We find the following in the Country Gentleman: During a recent visit to this celebrated nursery at Flushing, Long-Island, we observed many objects .of interest. It is well known as one of the best in this country. It occupies about one hundred acres of land. A larger portion than in most nurseries is devoted to ornamental trees, evergreens, etc. There is a propagating house 100 feet long, and several thousand feet of cold frames and pits, belonging to the hardy department; in addition to which there is a grapery 120 feet long; a house 40 feet long and 20 wide for stove plants and orchids; one for rhododendrons, azaleas and camellias, 100 feet long, and another for camellias exclusively, the same length; one for Ericas, Epacris, Borronias, Aphelexis, and New Holland plants, 100 feet long; another of the same length for geraniums, roses, and calceolarias; one of 50 feet for acacias, daphnes, and green-house plants; and one 40 feet for bulbs. Connected with this department there is a 100 feet propagating house, and about 400 running feet of brick and stone cold pits.

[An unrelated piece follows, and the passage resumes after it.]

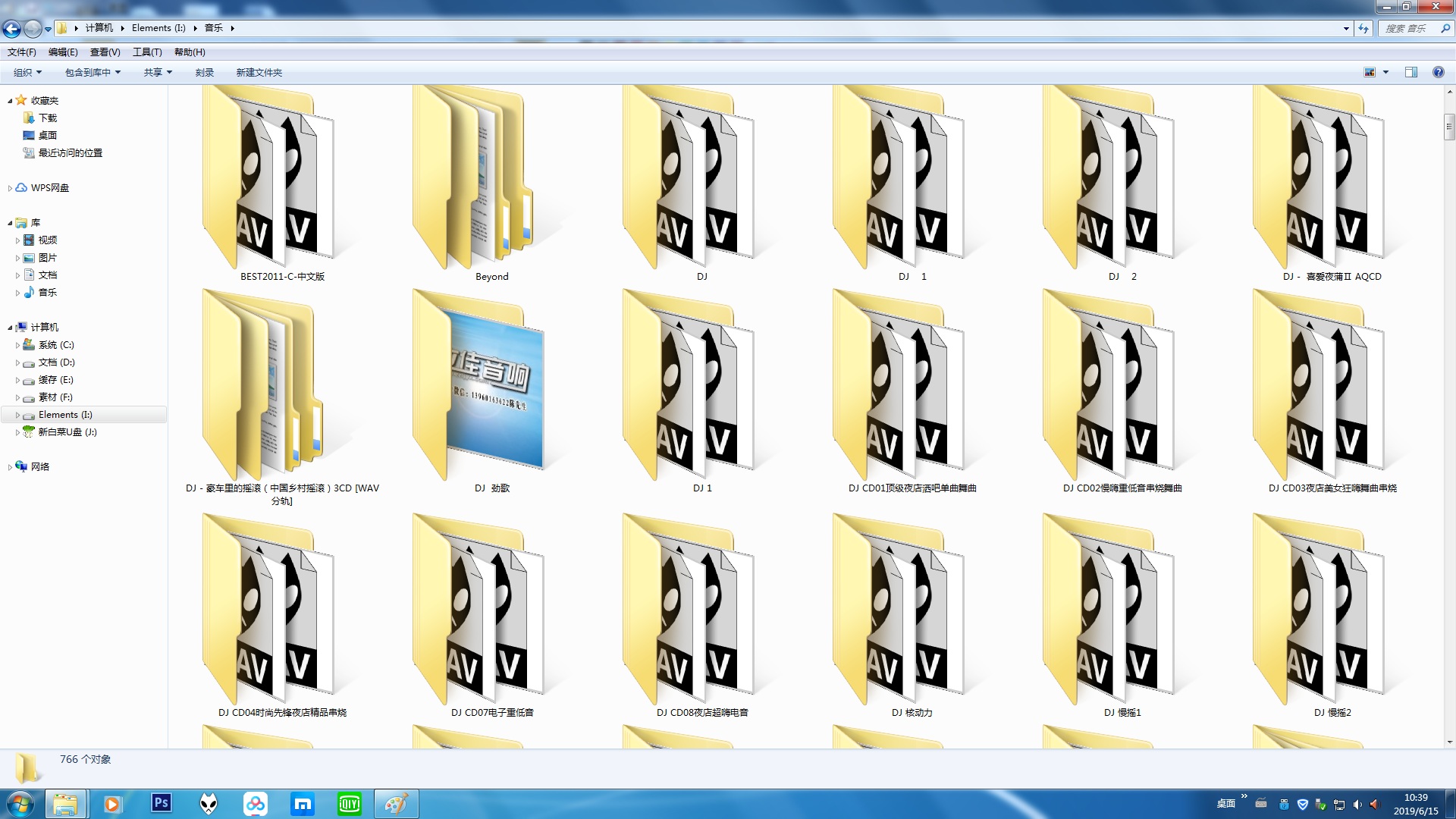The height and width of the screenshot is (819, 1456).
Task: Launch iQIYI app in taskbar
Action: 349,804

These structures and the open ground contain perhaps the largest collections of Rhododendrons, Stoartias, Andromeda arborea, etc, in this country; The cultivation of rare plants, and those of difficult propagation, distinguishes this establishment; and we observed that the grafting of evergreens was conducted with great success. We observed in flower the "Lilium giganteum" a new plant from the Himalayan mountains - so far as we are aware, the first that has bloomed in this country. The stem grows rapidly, was about seven feet high, and the flowers, of which there were several, were seven or eight inches long, funnel shaped, yellowish white, and streaked inside with dark purple. The leaves are cordate. It is a cold green-house plant of easy culture; the bulb of this was three years old.